Ese poema es la sensación que me queda después de una lectura de Elogio de la sombra: la de un Borges calmo, más tranquilo en su propia piel. En el prólogo, dice que “A los espejos, laberintos y espadas que ya prevé mi resignado lector se han agregado dos temas nuevos: la vejez y la ética.” (p. 379) La vejez y la muerte están, efectivamente, muy presentes. En “Heráclito”, en “Las cosas”, en “Una oración”, en “His end and his beginning”, en “Un lector” y, obviamente, en el final “Elogio de la sombra”: “Esta penumbra es lenta y no duele; / fluye por un manso declive / y se parece a la eternidad.” Detrás de todo está muy presente, también, como siempre, la pregunta por la identidad. En “El laberinto” dice “He olvidado / los hombres que antes fui”. En “Fragmentos de un evangelio apócrifo” dice “Nadie es la sal de la tierra, nadie, en algún momento de su vida, no lo es.” (También dice esta belleza: “Nada se edifica sobre la piedra, todo sobre la arena, pero nuestro deber es edificar como si fuera piedra la arena.”) Y claro, el último verso del último poema, el que le da el nombre al libro, que junta la identidad con la muerte: “Pronto sabré quién soy.”

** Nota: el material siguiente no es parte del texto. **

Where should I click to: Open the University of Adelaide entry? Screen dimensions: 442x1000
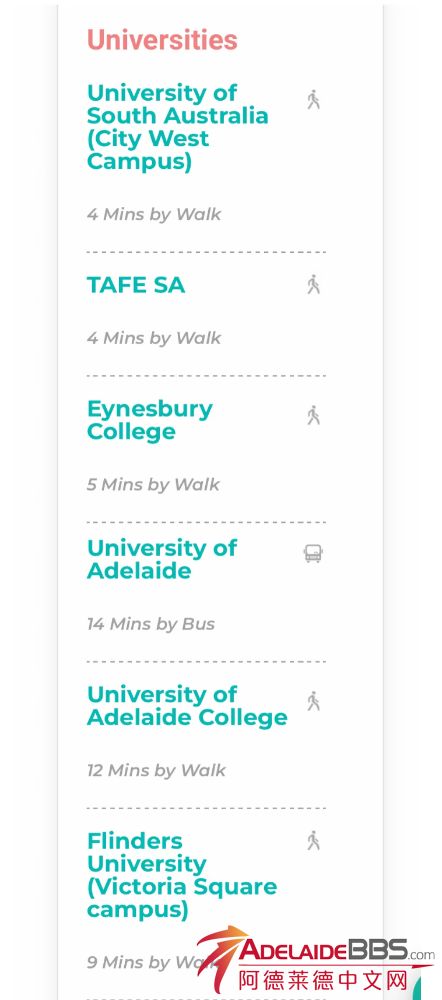point(161,559)
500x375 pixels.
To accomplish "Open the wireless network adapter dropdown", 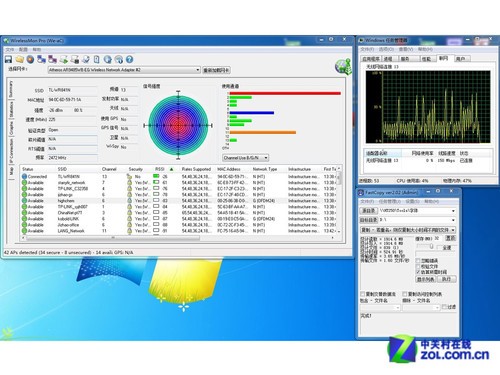I will click(x=124, y=70).
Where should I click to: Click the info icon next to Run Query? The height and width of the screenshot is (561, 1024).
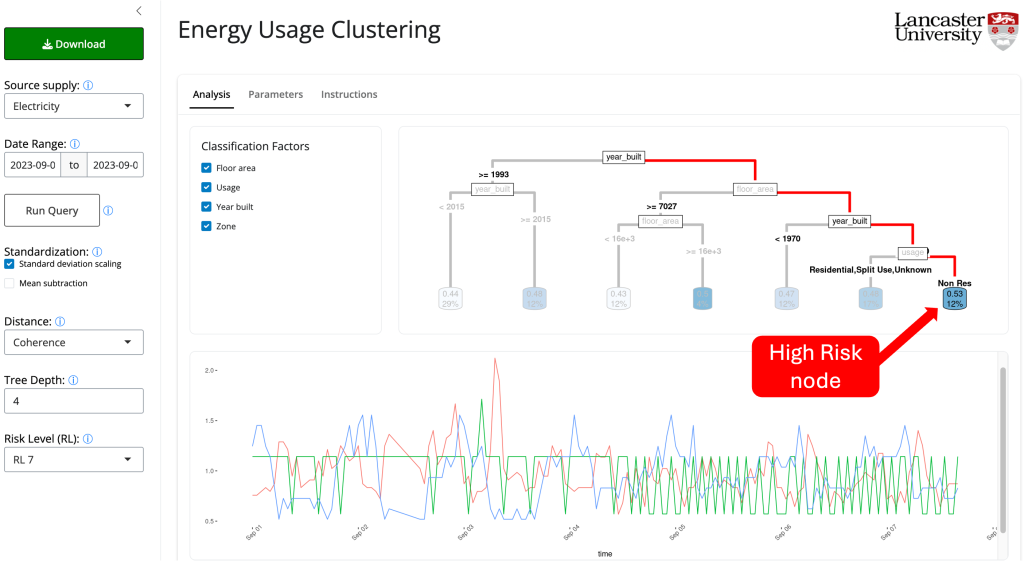108,211
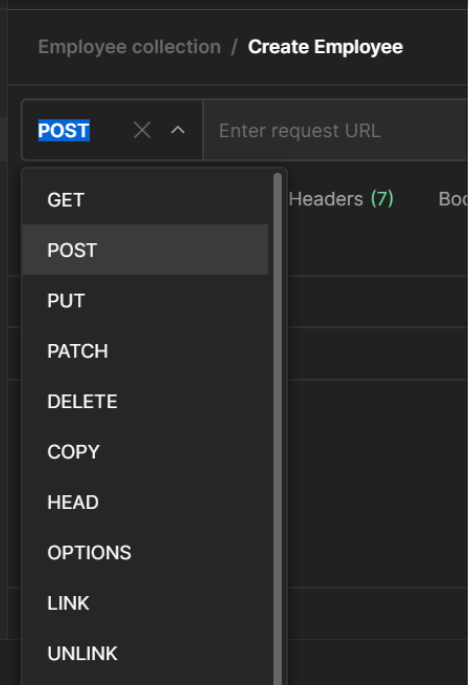The image size is (469, 685).
Task: Select UNLINK from the method dropdown
Action: click(145, 654)
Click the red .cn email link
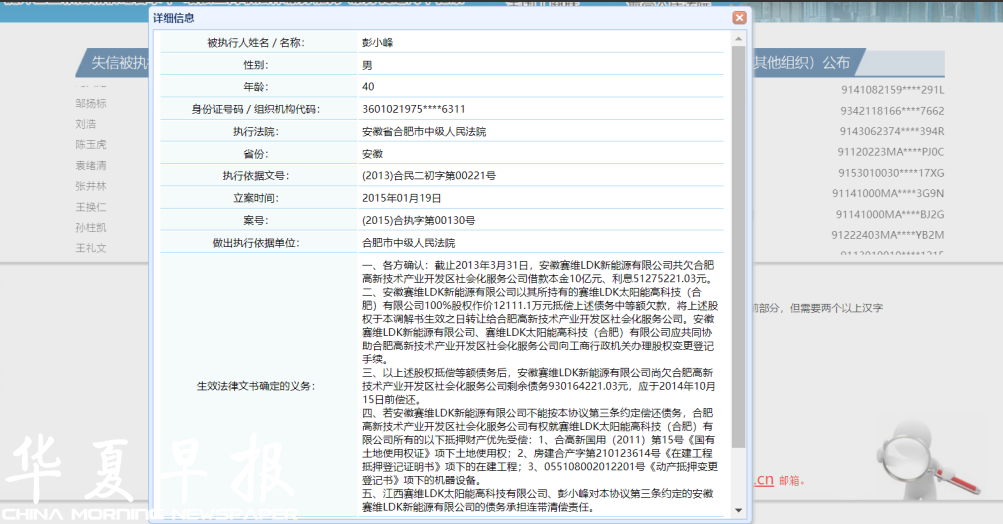 tap(762, 480)
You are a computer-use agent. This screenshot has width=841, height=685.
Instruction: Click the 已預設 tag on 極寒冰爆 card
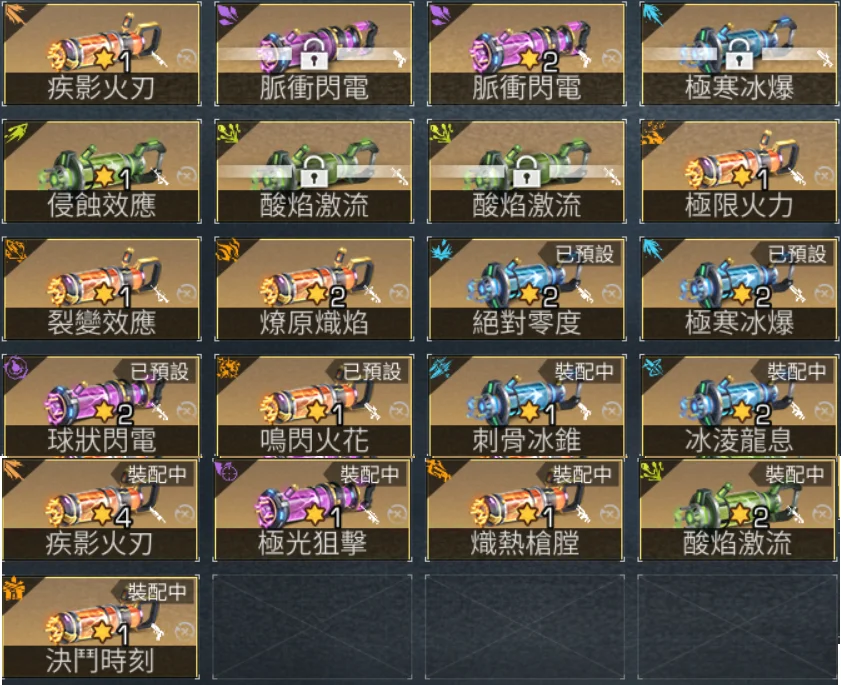[796, 254]
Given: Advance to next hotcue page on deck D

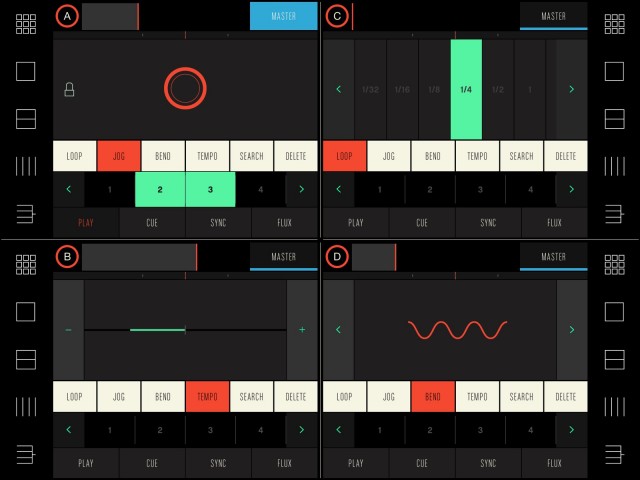Looking at the screenshot, I should click(x=571, y=430).
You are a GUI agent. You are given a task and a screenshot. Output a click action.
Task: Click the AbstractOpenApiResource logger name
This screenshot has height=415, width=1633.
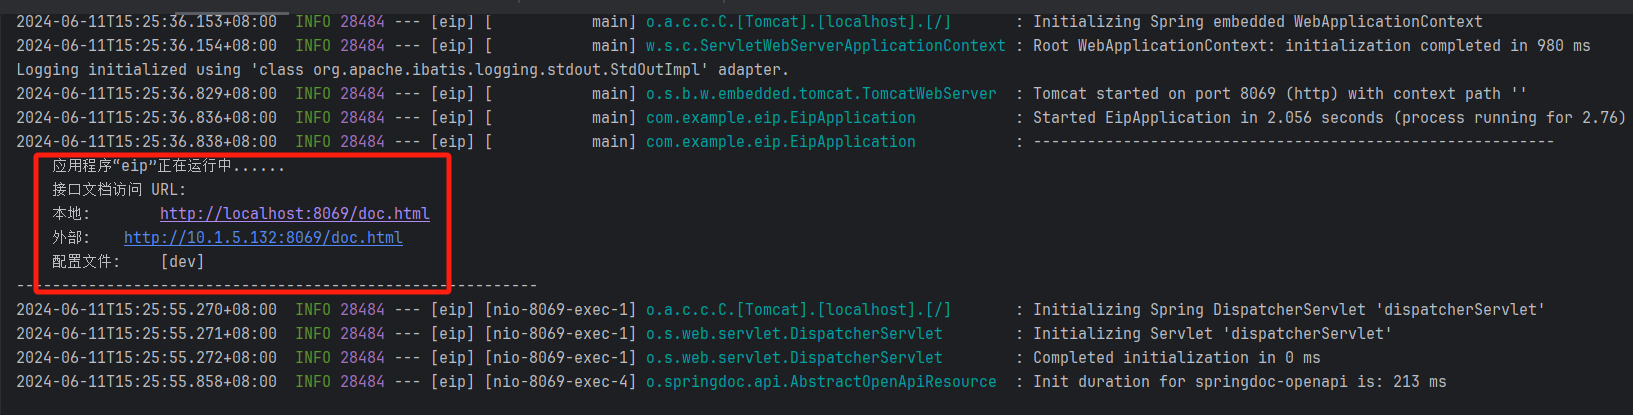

Hay unos cuantos textos políticos. En “A cierta sombra, 1940” hay una clarísima postura pro-aliados: “Que no profanen tu sagrado suelo, Inglaterra / el jabalí alemán y la hiena italiana”. “Pedro Salvadores” refiere la historia de un unitario que se esconde de la mazorca en un sótano durante nueve años y que al huir Rosas emerge gordo, blanco, hablando en voz baja. Salvadores nunca recupera sus campos, muere en la miseria y el texto concluye: “Como todas las cosas, el destino de Pedro Salvadores nos parece un símbolo de algo que estamos a punto de comprender.” Hay tres poemas en defensa de Israel: “A Israel” (“Salve, Israel, que guardas la muralla / de Dios, en la pasión de tu batalla”); “Israel” (Israel como un mismo hombre, con distintas imágenes del judío en la historia, “que ahora ha vuelto a su batalla, / a la violenta luz de la victoria, / hermoso como un león al mediodía.”); e “Israel, 1969” (“Serás un israelí, serás un soldado. (...) Una sola cosa te prometemos: / tu puesto en la batalla.”)
Pero lo que queda es esa sensación de que uno puede volver a uno o dos poemas, leerlos, pensarlos, dejarlos, con la calma de esa tarde de oro, de ese manso declive.